Ever since February 2011 and the “Burning Platform” memo from Stephen Elop, customers, tech geeks and consumers have awaited Nokia’s Windows Phone with baited breath. So then, Lumia was the prodigy even before it went to the drawing boards and there is a lot that rests on Lumia’s success for Nokia which in an year’s time has fallen from No.1 to No.3 in the smartphone race ceding its leadership to Apple and Samsung. Nokia’s Symbian smartphone market share declined from 36% in Q3 2010 to 17% in Q3 2011 in the smartphone operating system market while Microsoft’s Windows Phone 7 market share declined from 2.7% to 1.5% during the same period.

However things do not turn around that easy when you are on a downward trend with competitors galore and the competition is getting fierce every passing day. One has to put in more efforts that is required when there is a uphill task, but Nokia with Lumia did not give that impression. To woo the customers and bring back the loyal followers, a company like Nokia should have brought some uniqueness to the table but both the devices of the Lumia series do not give the customer anything significant, it does not make the customer feel special. Price of a product and more importantly value for money has and will always be the deciding factor to go for a product. But in the case of Lumia, Nokia fails to fulfill any.

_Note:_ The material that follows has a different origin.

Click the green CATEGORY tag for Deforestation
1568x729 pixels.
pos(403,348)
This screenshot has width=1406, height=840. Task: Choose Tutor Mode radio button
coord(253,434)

Neither in terms of features nor in terms of price, Nokia Lumia could woo the customers.
• Lumia 800 features a 3.7 inch display-leading Android models moved to 4 to 4.5 inch display size some time ago
• Lumia 800 features pixel density of 250 ppi-about 80 below where new Apple, Samsung and, HTC models are
• Lumia 800 is 12 mm thick-about 40-70% thicker than the new wave of smartphones from Apple, Samsung, and Motorola
• Lumia 800 features only a single-core processor vs the dual-core chips from rival high-end smartphones
• Lumia 800 does not feature front-facing cameras or NFC technology, which is now arriving to cutting-edge Android models

No doubt, the Nokia Lumia is a great phone as appeared from the preliminary use and at par with the smartphones availability in the market in that price range of around Rs 30,000. Nokia can claim that if one can buy a smartphone at that price from a different vendor then why not from us? Well, the credibility of Windows phone comes as a big dampener. Nokia does not have to prove a point, it has been the leader so far but Microsoft’s mobile OS have never been a success when compared to the acceptance of Apple or Android OS. So, the customers would hesitate couple of times before putting $600 for a device that is as new as now, rather they would prefer to go for a product that is tested.

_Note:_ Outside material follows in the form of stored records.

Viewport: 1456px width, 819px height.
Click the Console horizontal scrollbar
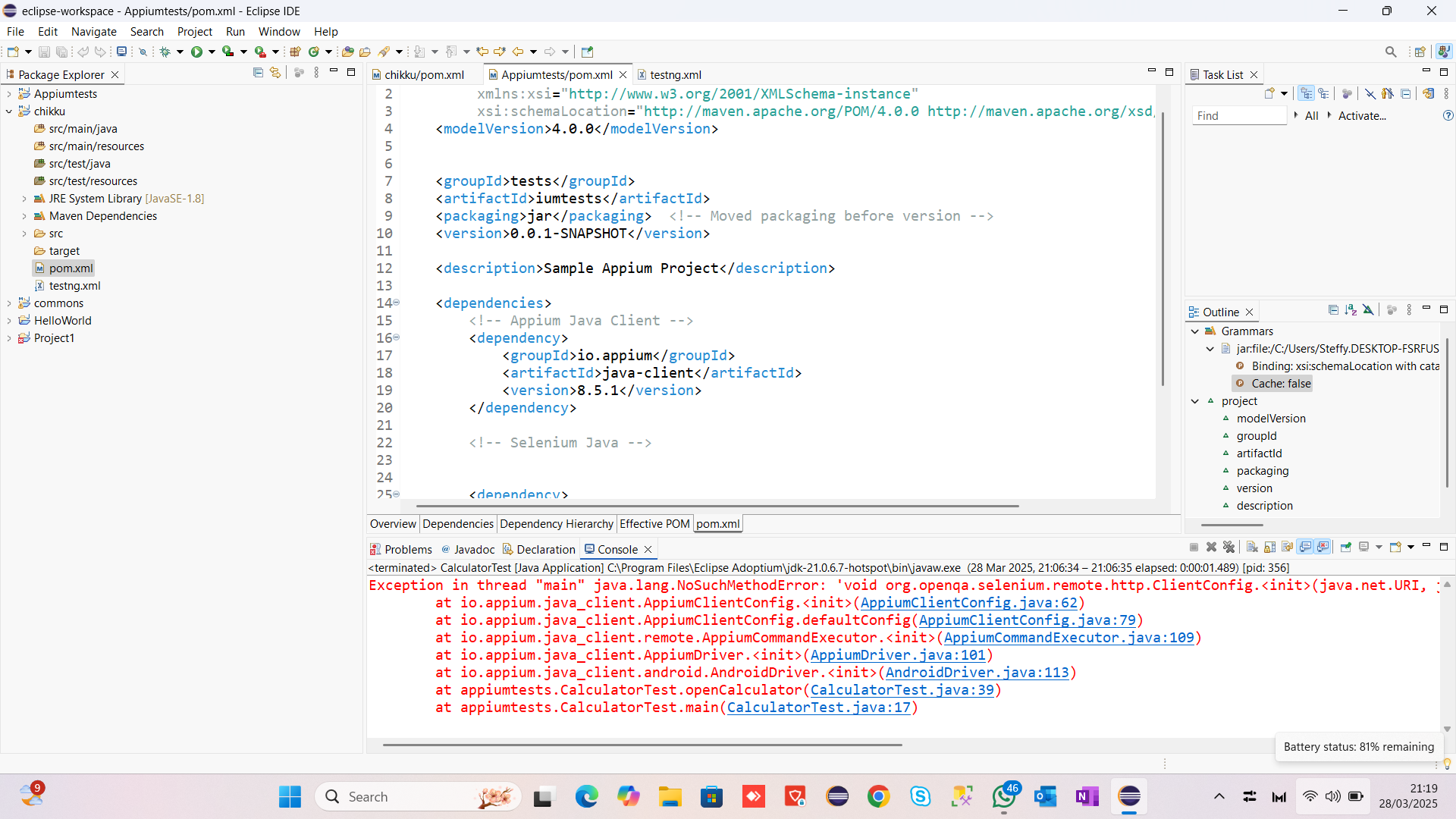click(x=642, y=745)
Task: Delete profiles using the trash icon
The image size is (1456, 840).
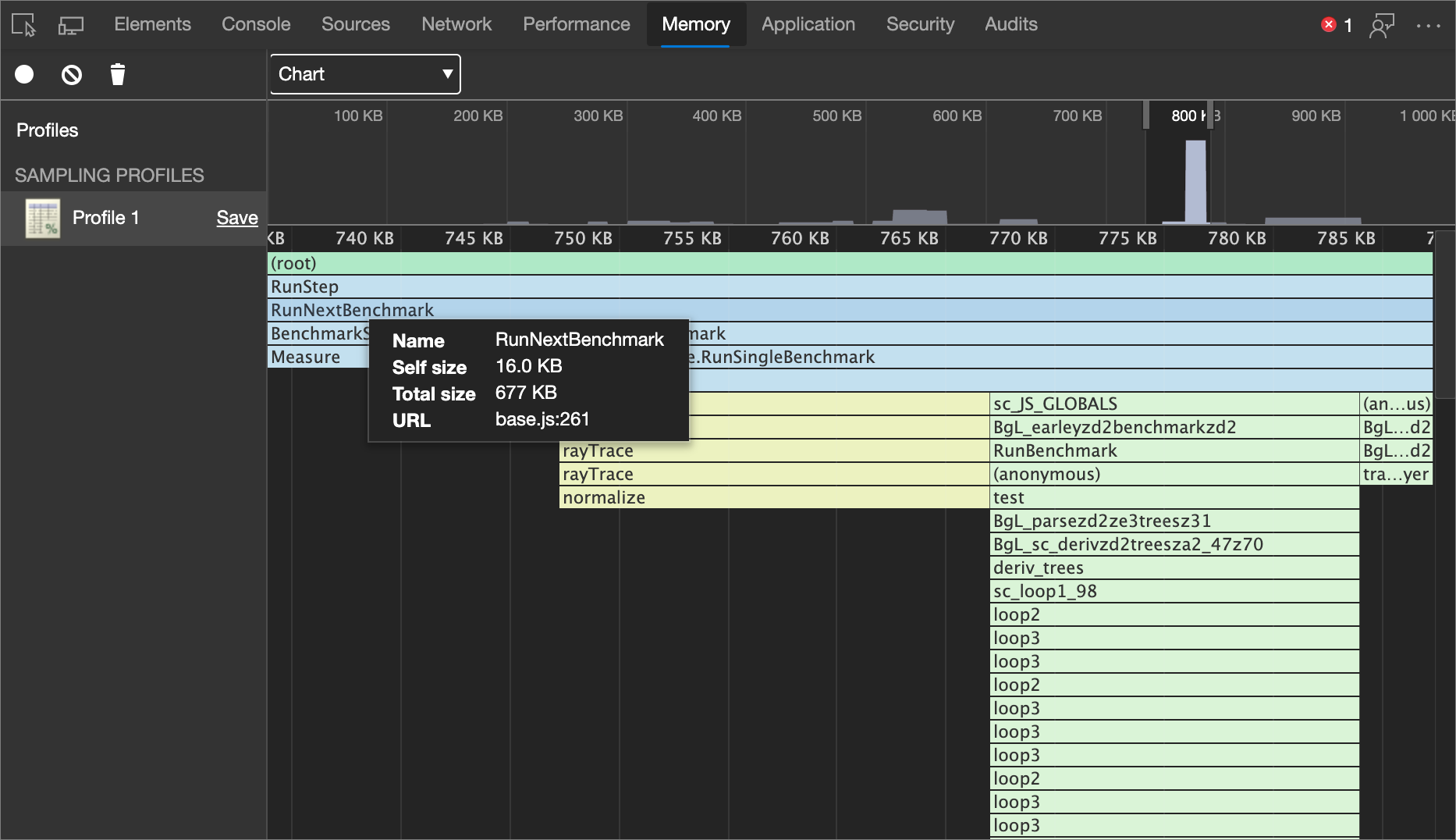Action: coord(118,74)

So, the big question for Nokia is how to drag those prospective customers for a Lumia experience. Nokia has to think out-of-the-box as well as put some more features in the device that is there in the box to get some new attention. Typically, you run twice faster to catch up if you have missed a single step in the race.

Bottomline: If Nokia were to regain its earlier halo in smart-phone space, it would be refuting a trend where a technology major who dominated the market at one point made a strong comeback after falling out of the market. Such comebacks are rare in Technology and mobility space. SO good luck Nokia!